Cathy Costello, 58, of Edmond, is a businesswoman and former educator who said she felt driven to run for her husband’s office because she understands too well the impact of mental health problems in society, both personally and at a larger community and workforce scale. Costello said she did not want anyone’s vote because of the family tragedy, but neither would she avoid addressing it if asked.


“Nearly one in four people suffer from a mental health disorder in Oklahoma,” Costello said. “I realize that this is a central issue among our workers and mental health is a labor issue. Because of stigma, nobody will talk about it. … But work brings unity and identifies who you are. We want to make sure our workforce is healthy in both mind and body.”

Win or lose or draw, Costello said, she will continue to spearhead the issue in policymaking and public health services.

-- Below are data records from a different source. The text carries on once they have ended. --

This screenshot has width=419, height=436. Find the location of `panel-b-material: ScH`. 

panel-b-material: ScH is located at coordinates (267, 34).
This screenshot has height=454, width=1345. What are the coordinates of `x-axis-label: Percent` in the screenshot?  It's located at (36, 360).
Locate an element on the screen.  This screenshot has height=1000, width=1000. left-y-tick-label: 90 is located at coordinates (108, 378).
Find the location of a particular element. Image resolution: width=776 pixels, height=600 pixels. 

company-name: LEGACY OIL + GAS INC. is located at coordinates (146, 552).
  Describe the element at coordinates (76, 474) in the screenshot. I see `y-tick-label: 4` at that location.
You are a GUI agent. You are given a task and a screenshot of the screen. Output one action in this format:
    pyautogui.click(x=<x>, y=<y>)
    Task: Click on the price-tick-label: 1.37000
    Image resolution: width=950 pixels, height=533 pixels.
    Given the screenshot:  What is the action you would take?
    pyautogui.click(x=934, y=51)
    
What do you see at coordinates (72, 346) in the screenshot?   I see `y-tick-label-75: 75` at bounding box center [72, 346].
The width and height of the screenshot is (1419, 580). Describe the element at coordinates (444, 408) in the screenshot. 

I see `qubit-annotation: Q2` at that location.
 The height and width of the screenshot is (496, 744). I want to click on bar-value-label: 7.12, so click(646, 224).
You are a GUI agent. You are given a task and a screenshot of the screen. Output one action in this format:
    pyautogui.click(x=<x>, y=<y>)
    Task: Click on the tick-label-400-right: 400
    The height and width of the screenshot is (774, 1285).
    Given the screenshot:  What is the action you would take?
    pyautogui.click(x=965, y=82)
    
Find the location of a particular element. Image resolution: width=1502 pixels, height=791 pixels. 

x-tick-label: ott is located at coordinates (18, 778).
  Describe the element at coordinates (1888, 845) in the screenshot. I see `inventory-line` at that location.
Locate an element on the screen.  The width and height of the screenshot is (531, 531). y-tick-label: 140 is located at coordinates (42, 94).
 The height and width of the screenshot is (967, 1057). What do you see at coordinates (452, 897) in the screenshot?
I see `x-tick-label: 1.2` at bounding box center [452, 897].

Osborn, 54, of Mustang, is a businesswoman as well as a state representative who made workforce development and wage protections a big part of her platform. Osborn served as chairwoman of the Appropriations and Budget Committee in 2017, during which she pushed for approval of tax and fee increases and was ousted for it July.

“The issue moving forward has always been safety for citizens and the workforce,” Osborn said when asked earlier Tuesday about carrying her campaign forward. “I want an open-door policy for every group that interacts with the Department of Labor to help make a better Oklahoma.”

Swinton, 54, of Norman, is an entrepreneurial inventor who also works at the U.S. Postal Service’s National Center for Employee Development. He could not be reached for comment Tuesday.

On the Democratic side of the race, Mis-soum, 30, of Tulsa, is an engineer and businessman. Dorrell, 63, of Broken Arrow, is a human resources labor specialist and business and human resources teacher at Tulsa Community College. Neither candidate could be reached for comment.

The goal of the Labor Department outlined in state statutes is to foster, promote, and develop the welfare of the wage earners, improve working conditions and advance opportunities for profitable employment.